### TASK REQUIREMENTS
Give the listing again in full and exactly, apart from its pictures.

### INFORMATION GIVEN
+++

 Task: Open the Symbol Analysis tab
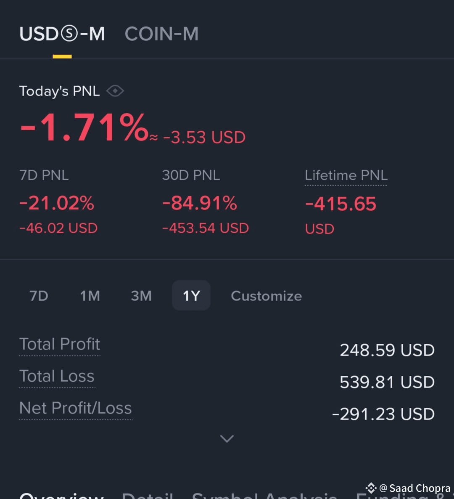(264, 495)
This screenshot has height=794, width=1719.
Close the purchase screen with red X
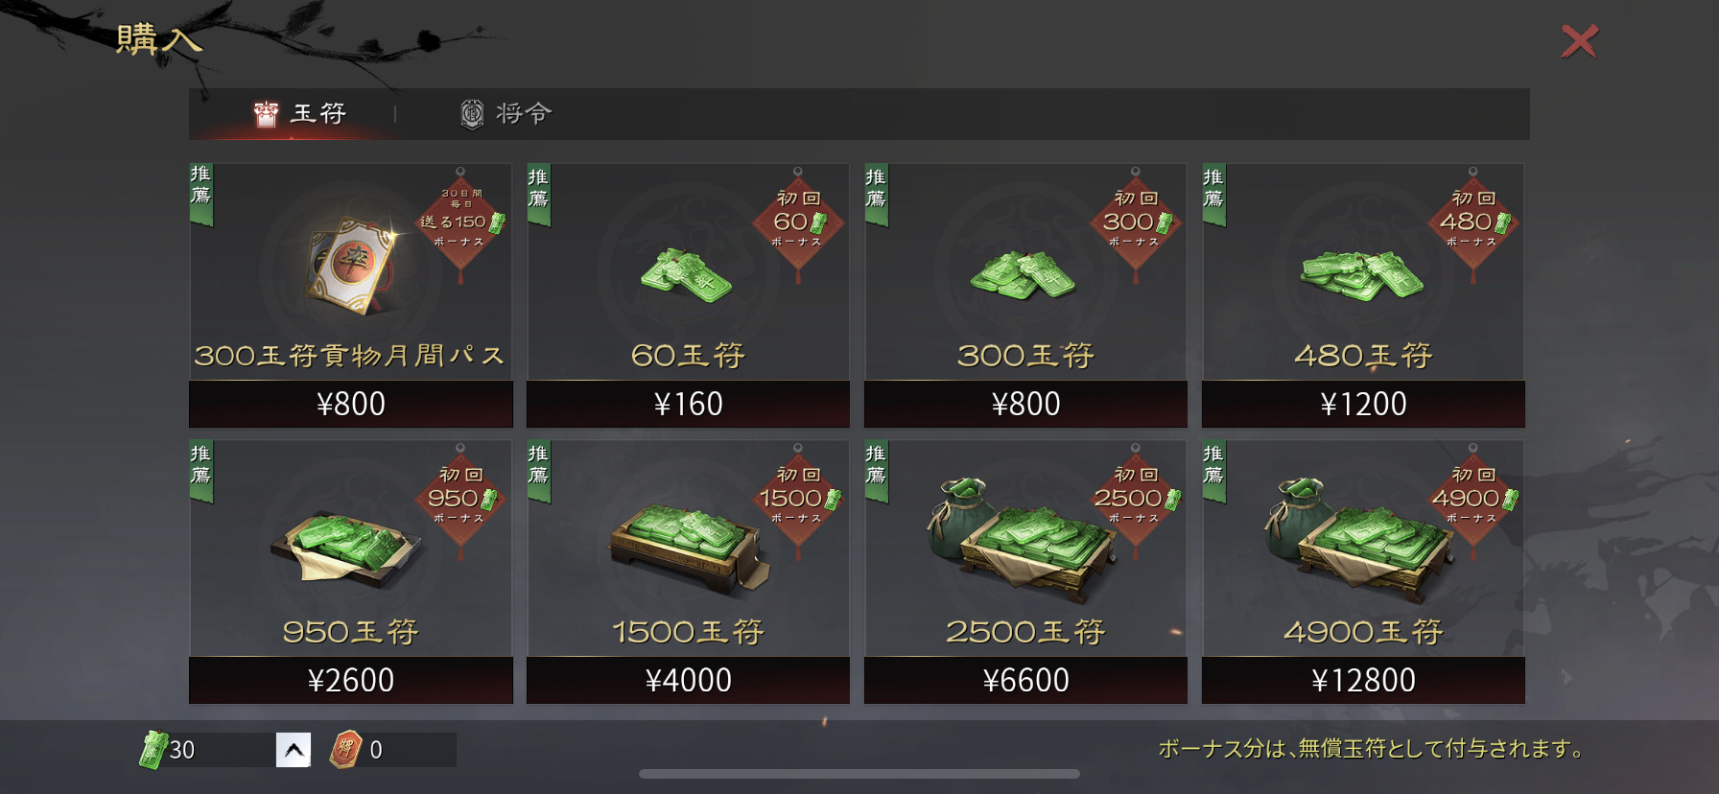tap(1579, 41)
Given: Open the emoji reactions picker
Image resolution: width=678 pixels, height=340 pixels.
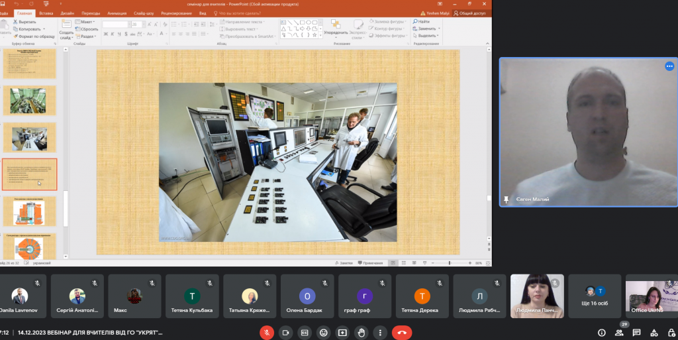Looking at the screenshot, I should (324, 332).
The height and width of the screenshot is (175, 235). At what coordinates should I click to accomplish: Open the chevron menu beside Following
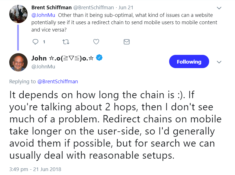pos(219,62)
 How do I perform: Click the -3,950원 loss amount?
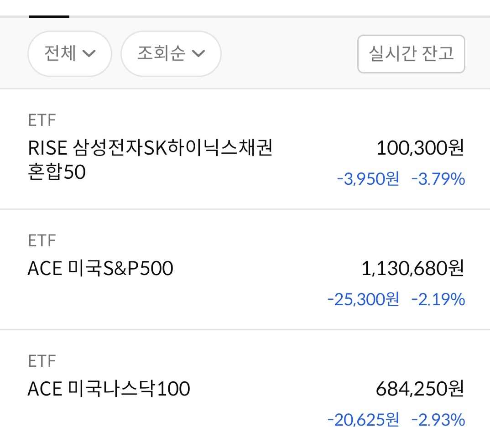(368, 179)
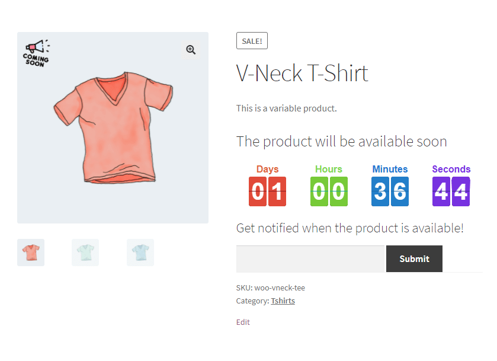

+++

### THE COMPLETED TASK
 Task: Open the Symbol Analysis tab
(264, 495)
This screenshot has height=794, width=1719.
Close the purchase screen with red X
tap(1579, 41)
Given: Open the emoji reactions picker
Image resolution: width=678 pixels, height=340 pixels.
Looking at the screenshot, I should (324, 332).
The height and width of the screenshot is (175, 235). At what coordinates should I click to accomplish: Open the chevron menu beside Following
pos(219,62)
 How do I perform: Click the -3,950원 loss amount?
(368, 179)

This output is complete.